Consider the curricula vitae of the possibles:
Act: It should be an ideological thoroughbred. Scourge of the oversized state, megaphone for market forces and individual liberty. Instead, the Association for Consumers and Taxpayers is a limping procession of hand-me-downs and ghosts. John Banks, the party's single MP, won his seat thanks to a very public (but private, obviously) tableau at an Auckland cafe.
He hung on to his ministerial roles when Key continued the pantomime in Parliament by refusing to read a short police report on donations from Kim Dotcom. With Banks' party hovering below 1 per cent in polls, it's highly unlikely another awkward cafe set-piece would bring in so much as a single MP on his coat-tails, if he were to make it at all.
United Future: The indignity of Peter Dunne's I-didn't-leak-but-I-thought-about-it-okay-I-resign business over the Kitteridge report into the GCSB was amplified by United Future briefly losing its registered-party status. Despite all of that, the bow-tied crusader clearly feels hard done by. In a blog post last week, he sniffed that "failure by National to nurture its government partners" could prove costly.
Little wonder if the man from Ohariu was feeling freshly bruised: the Herald-DigiPoll gave his party 0.0 per cent.
Tea? Willing buyer, willing sipper, and all that, and yet, much like Banks, the issue is not how many MPs Dunne could bring in under the coat-tail rule, which exempts parties winning a constituency from the 5 per cent threshold, but whether he can get elected at all.
The Maori Party: Pressure from Mana and a revitalised Labour Party tilt at the Maori seats are bad enough. Worse are the internal divisions and leadership upheaval.
Party leaders have reasonably enough argued in the past that they are better inside the tent influencing policy, but with their very survival at stake, sitting on the crossbenches for a term looks likely.
The Conservative Party: A socially conservative partner fits the bill. But the impression of Colin Craig remains as a bit of a humourless plonker - the "John Key is too gay" flyer, the libel threat against a satirical website and so on. In the absence of a vastly improved performance from Craig and a good social issue to trumpet old-fashioned values, it's difficult to see them increasing the 1 to 2 per cent they're polling. A constituency for Craig is an outside shot. Still, desperate times. Put the kettle on.

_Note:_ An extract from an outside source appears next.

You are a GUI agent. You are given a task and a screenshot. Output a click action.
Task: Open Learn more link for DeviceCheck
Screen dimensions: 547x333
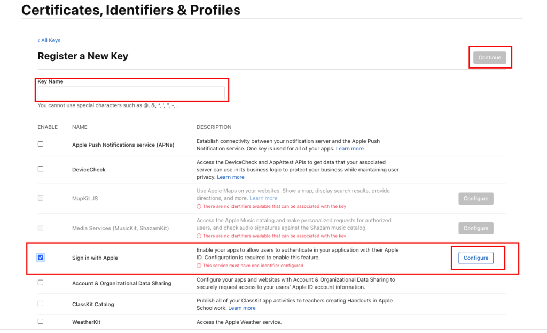point(231,177)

Who else? The Pakeha Party? Nope. Kim Dotcom's Mega Party? Doubt it, though it'll probably beat United Future. Maggie Barry's splinter group, the Berm Liberation Front? One day, God willing.
No, like a terrifying labyrinthine nightmare, all roads sometimes seem to arrive at Winston Peters and NZ First. Floating around 5 per cent in polls, they'll probably be back. Before the 2008 election, Key ruled out a deal with the serially sacked Peters. "It's not a matter of political convenience ... It's a matter of political principle." Three years later, he was unbending. Peters was "rearward-looking", said Key. "I'm about tomorrow. I'm not about yesterday."
But there's tomorrow, and then there's tomorrow. The brighter futurist can't now rule out Winston, because he has so little else to cling to.
The problem for Key is compounded by the increasingly cemented Labour-Green pairing. Before the last election, the Greens were determined to keep the door open to a possible deal with National. No chance of that now.
The synchronised Labour-Green energy policy is the most public expression of the inevitability of what Key inventively decried as a "devil-beast" combo. Anyone who has been paying even the slightest attention will understand that voting either Labour or Green is voting for a coalition between the two. The argument that such a government, combining the second and third most popular parties, would be somehow illegitimate - the "coalition of the losers" stuff - just looks silly.
And so the National Party soars above opponents yet sinks deep in the coalition blues. Darjeeling for anyone who wants it. And for NZ First, something stronger.